Configure the Prometheus receiver to collect NVIDIA NIM metrics

Learn how to configure the Prometheus receiver to collect NVIDIA NIM metrics.

You can monitor the performance of NVIDIA NIMs by configuring your Kubernetes cluster to send NVIDIA NIM metrics to Splunk Observability Cloud.

This solution uses the Prometheus receiver to collect metrics from NVIDIA NIM, which can be installed on its own or as part of the NVIDIA NIM Operator. For more information on the NVIDIA NIM Operator, see About the Operator in the NVIDIA documentation.

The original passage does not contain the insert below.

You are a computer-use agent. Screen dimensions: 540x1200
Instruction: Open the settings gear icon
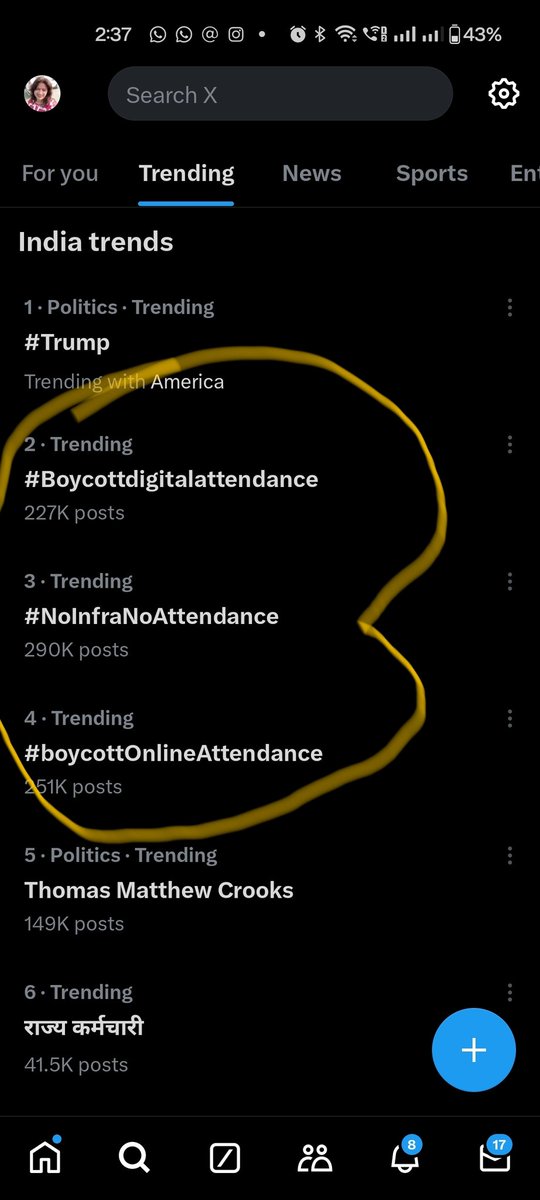(x=503, y=95)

NVIDIA NIM exposes a :8000/metrics endpoint that publishes Prometheus-compatible metrics.

Complete the following high-level steps to collect metrics from and monitor your NVIDIA NIMs.

  1. Ensure that you meet the prerequisites.
  2. Configure and activate the component for NVIDIA NIM.
  3. Use the NVIDIA NIM navigator to monitor the performance of your NVIDIA NIMs.

Prerequisites

Learn about the prerequisites required to configure the Prometheus receiver to collect NVIDIA NIM metrics.

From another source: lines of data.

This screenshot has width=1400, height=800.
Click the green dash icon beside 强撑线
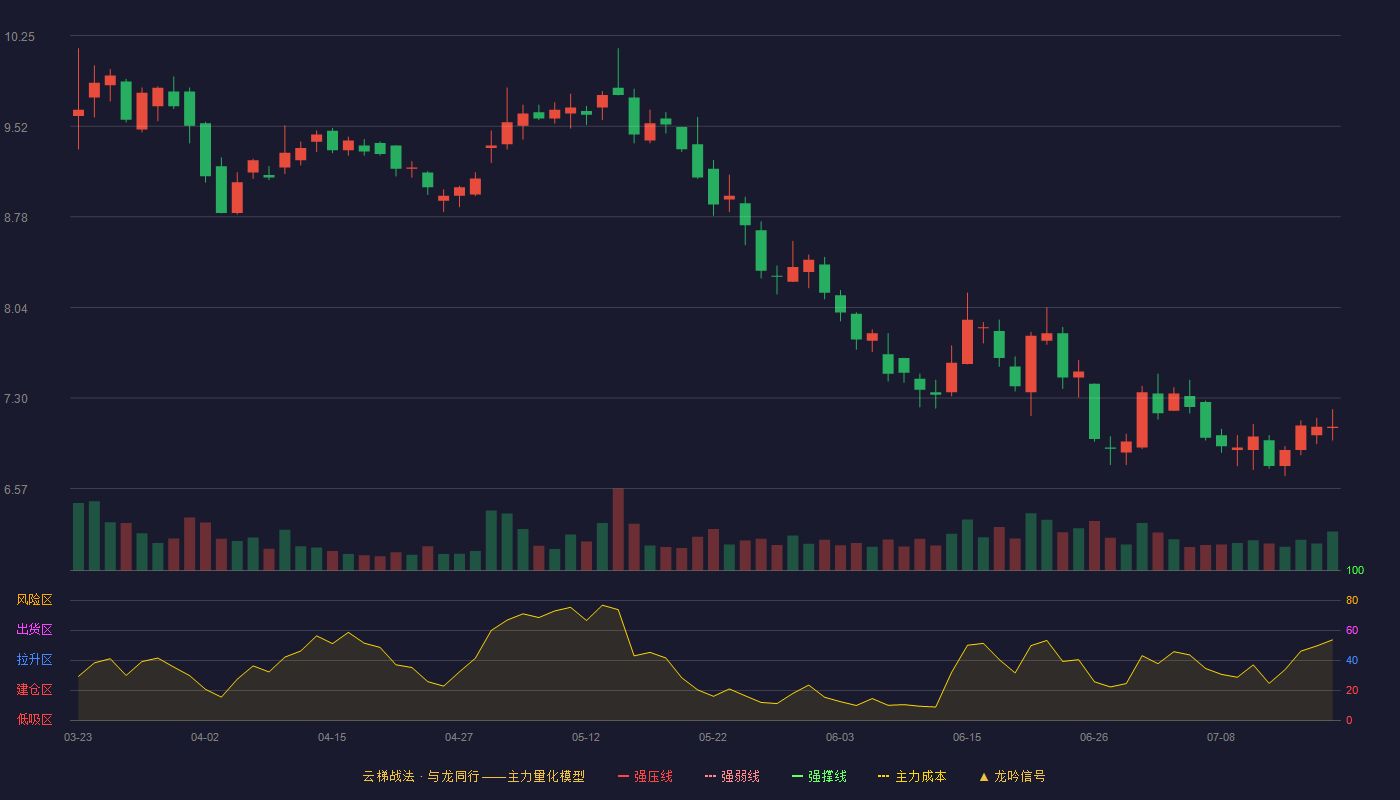[x=798, y=776]
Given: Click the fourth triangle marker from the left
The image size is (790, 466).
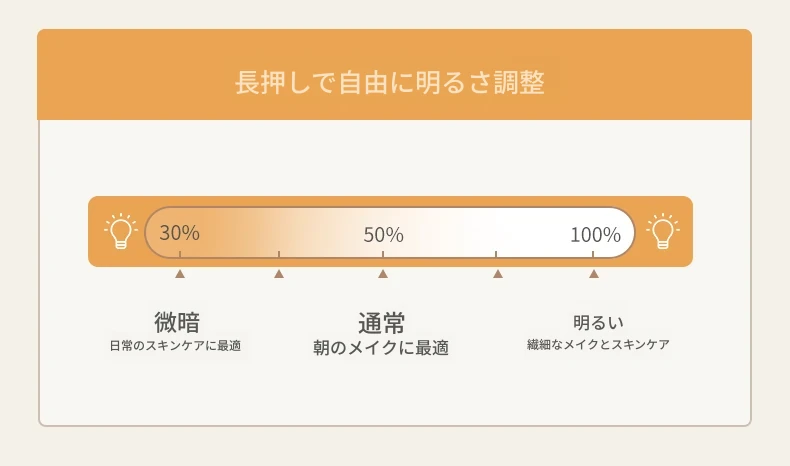Looking at the screenshot, I should click(498, 274).
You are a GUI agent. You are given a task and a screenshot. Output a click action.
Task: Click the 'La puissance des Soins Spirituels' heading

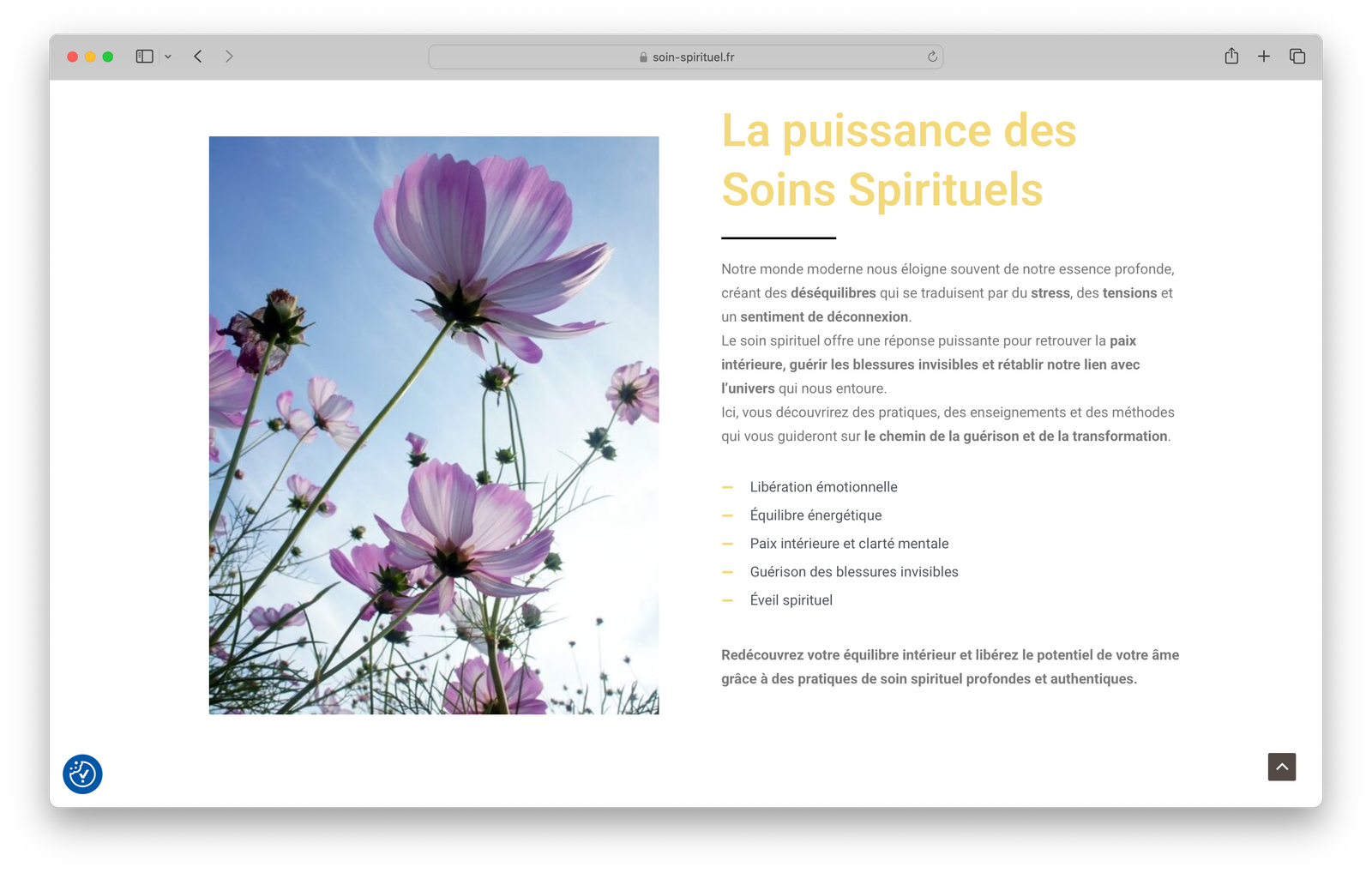click(898, 160)
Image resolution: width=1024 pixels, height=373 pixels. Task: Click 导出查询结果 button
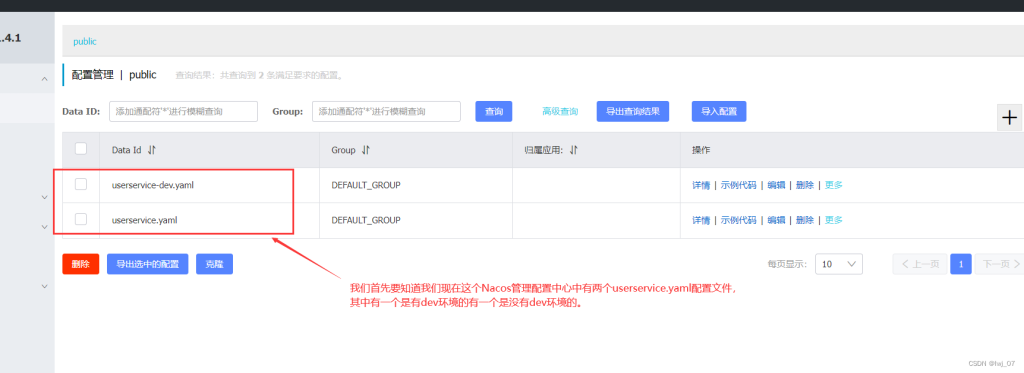633,112
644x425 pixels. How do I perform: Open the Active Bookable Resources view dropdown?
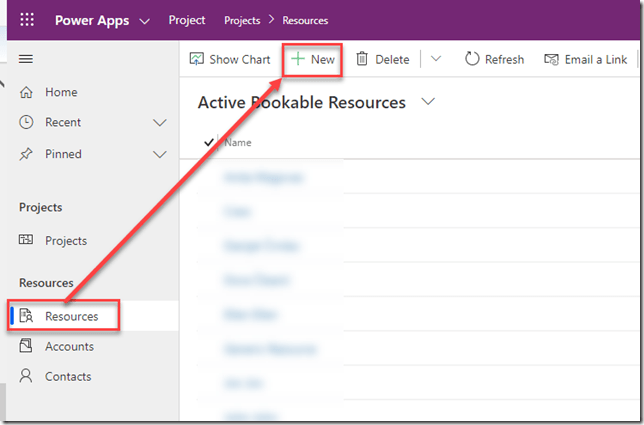[429, 102]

To use the Prometheus receiver to collect metrics from NVIDIA NIMs, you must meet the following requirements.
  • You have installed NVIDIA NIM using one of the following methods:

  • You have installed Prometheus for scraping metrics from NVIDIA NIM. For instructions, see Prometheus in the NVIDIA NIM documentation.

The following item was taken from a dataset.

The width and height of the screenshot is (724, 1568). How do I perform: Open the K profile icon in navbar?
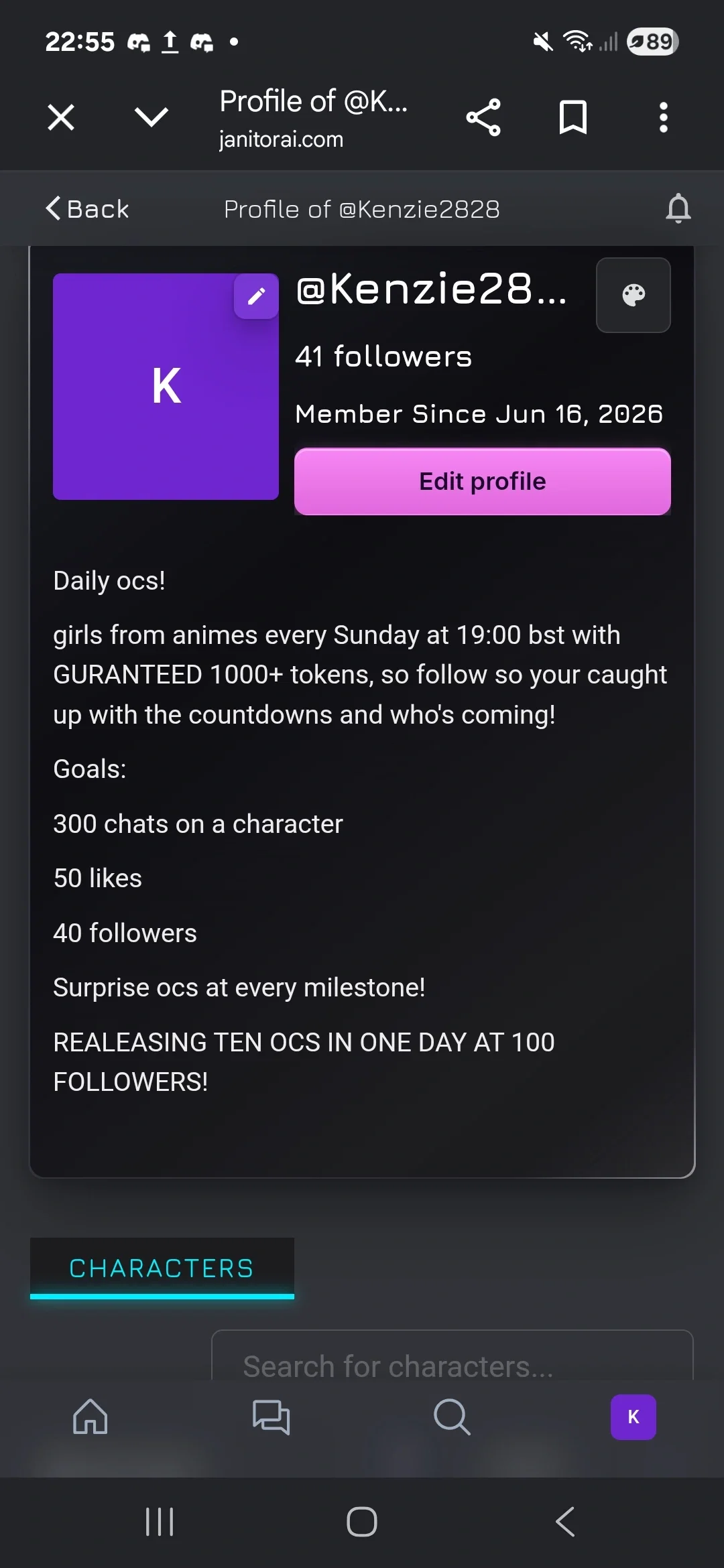click(x=633, y=1417)
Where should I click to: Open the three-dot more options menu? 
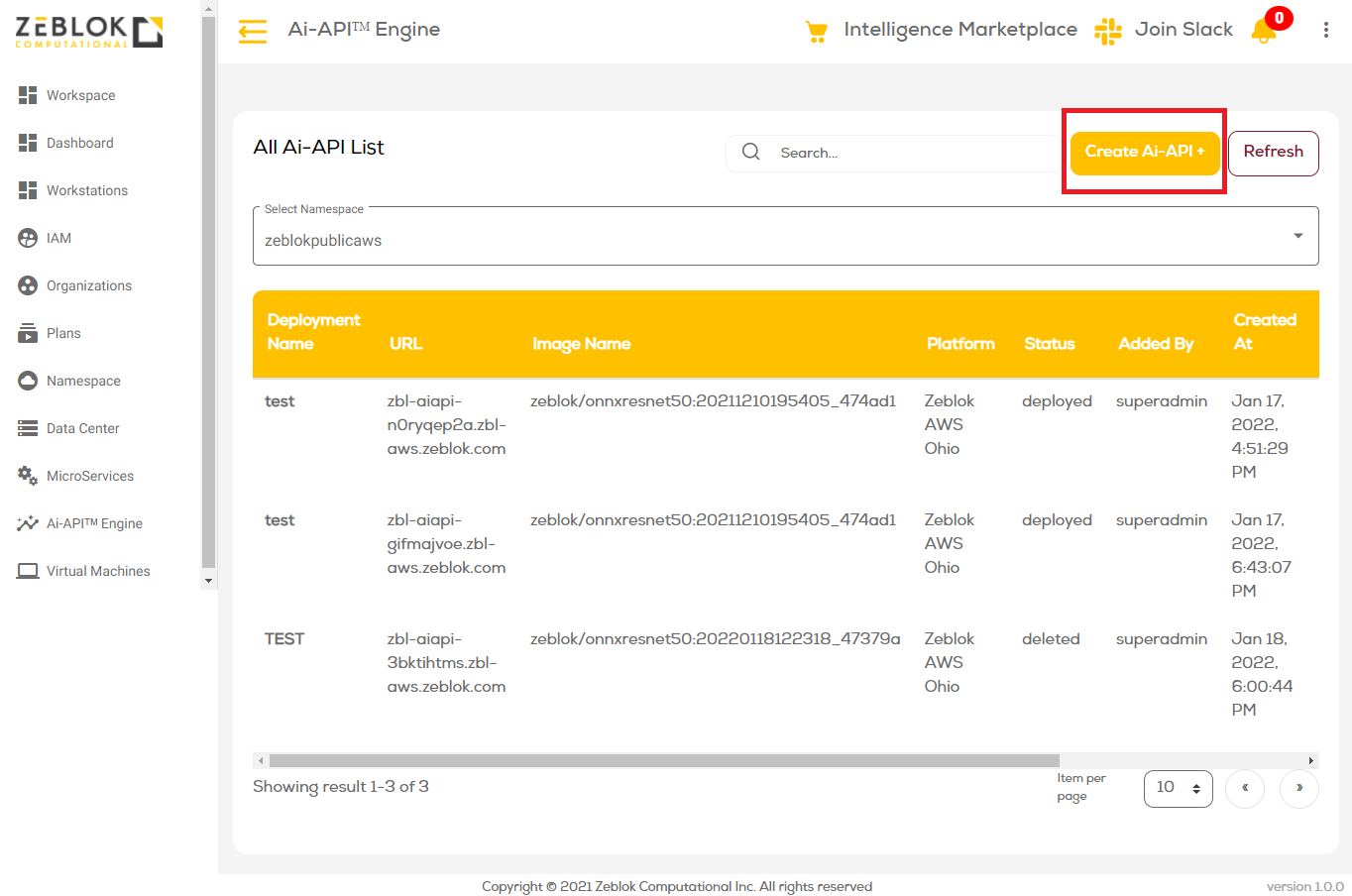tap(1325, 31)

Configure and activate the component for NVIDIA NIM

Learn how to configure and activate the component for NVIDIA NIM.

Complete the following steps to configure and activate the component for NVIDIA NIM.
  1. Install the Splunk Distribution of the OpenTelemetry Collector for Kubernetes using Helm.
  2. To activate the Prometheus receiver for NVIDIA NIM manually in the Collector configuration, make the following changes to your configuration file:
    1. Add prometheus/nvidianim to the receivers section. For example:
      prometheus/nvidianim:
        config:
          scrape_configs:
            - job_name: nvidianim-metrics'
              metrics_path: /metrics
              scrape_interval: 15s
              static_configs:
                - targets: ["localhost:8000"]
      
    2. Add prometheus/nvidianim to the metrics pipeline of the service section. For example:
      service:
        pipelines:
          metrics:
            receivers: [prometheus/nvidianim]
  3. Restart the Splunk Distribution of the OpenTelemetry Collector.

Monitor the performance of NVIDIA NIMs

Learn how to navigate to the NVIDIA NIM navigator, which you can use to monitor the performance of NVIDIA NIMs.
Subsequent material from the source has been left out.